Kenneth Wright recalls life in New Cross from the 1920s


This article contains selected, edited extracts from Kenneth Wright's recollections of a lifetime living in New Cross and Downham. The full article can be read and downloaded at his son Roger's family history site:

I was born on 27th June 1921, the baby of a family of 3 girls and 6 boys to George and Alice Wright at No 2 Lift Bridge Cottages, New Cross. In the photograph (left) I was aged approximately five years. My father was a Signalman at New Cross Station and we resided within the railway complex alongside the Surrey Canal. The wharfing line came down past the house towards the canal, over the Lift Bridge and on to the Thousand Arches.

Main line trains came across the top of the house on their way to London. If they had been any closer they would have been in bed with us. It was a "two-up, two-down, outside toilet plus outbuildings". The toilet was the usual of that period. Doulton was printed on the pan just below the hole that let the flush in. I know, for at my size I would stand there and try and read the inscription, gradually rotating my head to try and read the London address. Hanging on the back of the door, by a piece of string, was the toilet paper consisting of cut up newspapers, cut to a regulation size i.e. approximately 5" by 7". A hole was pierced into the top right-hand corner with a large sacking bodkin, a string passed through, and hung up.

The house had a side door which we used like a front door and which opened straight into the Living Room. There was barely enough room to get in. On the right was the door up to the bedrooms and the stairs curved sharply with the bottom step facing into the room and protruding under the door.

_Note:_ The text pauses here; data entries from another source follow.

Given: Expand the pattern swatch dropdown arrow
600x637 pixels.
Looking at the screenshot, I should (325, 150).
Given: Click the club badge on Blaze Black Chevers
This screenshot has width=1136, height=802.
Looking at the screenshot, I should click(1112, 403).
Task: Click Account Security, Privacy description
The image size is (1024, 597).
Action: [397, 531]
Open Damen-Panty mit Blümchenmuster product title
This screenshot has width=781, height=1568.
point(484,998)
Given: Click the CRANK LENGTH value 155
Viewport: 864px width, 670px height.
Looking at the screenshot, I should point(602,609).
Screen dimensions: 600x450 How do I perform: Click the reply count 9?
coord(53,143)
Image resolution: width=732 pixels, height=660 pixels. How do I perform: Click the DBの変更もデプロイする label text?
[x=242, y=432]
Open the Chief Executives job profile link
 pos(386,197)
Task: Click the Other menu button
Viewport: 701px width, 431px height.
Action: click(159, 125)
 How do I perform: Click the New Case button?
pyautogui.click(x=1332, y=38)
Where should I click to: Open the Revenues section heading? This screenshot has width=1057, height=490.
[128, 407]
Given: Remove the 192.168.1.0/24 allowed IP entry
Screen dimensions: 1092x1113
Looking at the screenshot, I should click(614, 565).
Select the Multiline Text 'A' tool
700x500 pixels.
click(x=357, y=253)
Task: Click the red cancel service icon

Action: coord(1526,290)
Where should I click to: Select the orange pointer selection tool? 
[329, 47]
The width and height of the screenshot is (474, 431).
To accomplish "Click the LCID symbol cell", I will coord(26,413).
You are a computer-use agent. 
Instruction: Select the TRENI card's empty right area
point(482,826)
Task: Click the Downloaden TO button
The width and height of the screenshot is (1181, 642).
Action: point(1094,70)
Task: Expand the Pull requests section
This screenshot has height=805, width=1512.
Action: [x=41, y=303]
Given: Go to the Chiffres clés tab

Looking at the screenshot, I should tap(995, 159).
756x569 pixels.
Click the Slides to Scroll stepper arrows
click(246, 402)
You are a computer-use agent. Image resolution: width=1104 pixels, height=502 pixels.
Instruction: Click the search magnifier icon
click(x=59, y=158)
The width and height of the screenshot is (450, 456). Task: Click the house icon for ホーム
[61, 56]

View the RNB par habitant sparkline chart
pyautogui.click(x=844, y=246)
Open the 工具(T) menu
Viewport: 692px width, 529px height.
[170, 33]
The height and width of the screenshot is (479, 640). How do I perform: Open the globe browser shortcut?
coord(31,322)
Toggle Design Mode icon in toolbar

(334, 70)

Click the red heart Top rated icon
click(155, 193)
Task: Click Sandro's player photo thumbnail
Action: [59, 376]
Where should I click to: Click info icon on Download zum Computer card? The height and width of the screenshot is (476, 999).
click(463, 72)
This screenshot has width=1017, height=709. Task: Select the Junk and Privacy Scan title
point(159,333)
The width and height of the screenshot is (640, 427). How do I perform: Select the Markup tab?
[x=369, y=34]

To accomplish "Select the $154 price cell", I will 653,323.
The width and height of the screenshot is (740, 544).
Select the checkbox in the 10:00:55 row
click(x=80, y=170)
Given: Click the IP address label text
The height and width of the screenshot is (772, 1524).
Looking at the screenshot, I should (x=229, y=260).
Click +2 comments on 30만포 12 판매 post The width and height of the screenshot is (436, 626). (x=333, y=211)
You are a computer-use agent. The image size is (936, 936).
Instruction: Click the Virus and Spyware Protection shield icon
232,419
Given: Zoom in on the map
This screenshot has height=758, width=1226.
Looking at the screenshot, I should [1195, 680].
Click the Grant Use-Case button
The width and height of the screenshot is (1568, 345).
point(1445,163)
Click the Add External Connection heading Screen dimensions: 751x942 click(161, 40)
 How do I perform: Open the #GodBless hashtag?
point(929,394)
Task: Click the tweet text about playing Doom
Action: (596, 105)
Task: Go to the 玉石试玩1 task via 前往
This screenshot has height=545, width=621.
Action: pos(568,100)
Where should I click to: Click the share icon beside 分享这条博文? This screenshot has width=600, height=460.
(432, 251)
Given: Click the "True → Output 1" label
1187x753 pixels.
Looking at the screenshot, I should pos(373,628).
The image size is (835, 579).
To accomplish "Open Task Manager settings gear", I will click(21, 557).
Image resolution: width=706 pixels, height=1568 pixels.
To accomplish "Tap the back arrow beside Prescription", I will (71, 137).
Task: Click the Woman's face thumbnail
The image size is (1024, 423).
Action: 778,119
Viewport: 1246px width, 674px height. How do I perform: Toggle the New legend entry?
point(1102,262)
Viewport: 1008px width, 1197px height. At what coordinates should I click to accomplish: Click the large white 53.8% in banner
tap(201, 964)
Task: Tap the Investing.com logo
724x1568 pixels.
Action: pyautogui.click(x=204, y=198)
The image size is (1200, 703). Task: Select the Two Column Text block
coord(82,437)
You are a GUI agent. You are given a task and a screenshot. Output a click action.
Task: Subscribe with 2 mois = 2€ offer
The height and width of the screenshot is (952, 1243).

Then came the kitchen range, coal fired. We usually got the coal by taking the mickey and shouting abuse at the train drivers as they went past. They, in turn, would throw lumps of coal at us. Sometimes we could muster 3 girls and 6 boys stationed along the side of the railway tracks shouting insults at train drivers and getting pelted with quite a lot of coal.To the left of the door was just enough room for a table behind which, up against the outside walls, were the forms for us kids to sit on. At meal times the table would be pulled out, kids would file round and sit at their allotted spots. After a lot of pushing, shoving and pinching we would be seated and then the table would be pushed back, trapping us all in, making room for Mum and Dad to sit at the table.Even today I can't quite remember where everyone slept. All I can remember is that as the smallest I had to sleep in the middle of Ernie and Reg. I should think the boys slept Top and Tail; three at the Top and three at the Tail. If you can imagine, It didn't matter which end of the bed you slept you always ended you with three sets of feet in line with your face. The arguments, the pushing and pulling, kicking and punching that went on in that bed. We boys had never heard of pyjamas let alone seen them. We just slept in our shirts with scarcely any bedclothes. In the winter it was freezing. There was no carpet - I don't even think there was any lino. We would strip off down to our shirts and then start to put our clothes back on in a bizarre fashion. The old jersey would go back on, only this time we would pull it up over our legs and the body up over our waists. Back would go our socks on dirty feet a spare pair, if we could find some, on our hands for mittens. On our heads would be anything to try and keep in the warmth, even a paper bag. Round our necks would be wound the home-made scarf, yards of it. These scarves were made by everyone in the winter, boys included. I think the wool in those days was made of elastic for, as time wore on they would get longer and longer but at the same time they would get narrower and narrower until they resembled thirty-foot ropes. The bedding would be topped with as many topcoats as we could find. Last one ready blew out the candle and got into bed, that's if the others would let him.Bug Hunt

Bugs, that was another thing. I don't know whether they came out of the rotting plaster to bite us, or to play. Big things they were like rusty tin plates, flat, red with legs. Teeth like Dracula. In the mornings they were so fat with blood that they couldn't get back into their holes. In those days everyone had bugs, they didn't mind whom they lodged with. Only the better class people called them Creepy Crawlies. The next day we would look like badly made tapioca puddings or one of my Mum's special Hasty puddings, all white lumps and bumps. At Monsoon Road School we would gather in the playground comparing the sizes of our bumps with the other kids until some snotty-nosed kid would start to chant "You've got bugs, you've got bugs". This would make us feel determined to get rid of these loathsome creatures.

That night, as we kids went upstairs a step at a time, the eldest with the candle in one hand, the other hand shielding the flame from any sudden draught, one of us would say "Shall we hunt bugs?" and a chorus of shouts of "Let's", would go up. A Bug Hunt would consist of turning back the bedding, mattress etc., hunting along all the piping and the creases along the mattress and running the candle flame along the mesh of the spring. Then, if they were seen, up the walls or on the wooden door frames or picture rail. We would chase them with the naked flame of the candle. In the morning we could measure the success of the raid by the amount of smoke smudges where the candle flame had marked the wall, and gain a little satisfaction in recalling how they crackled and popped the night.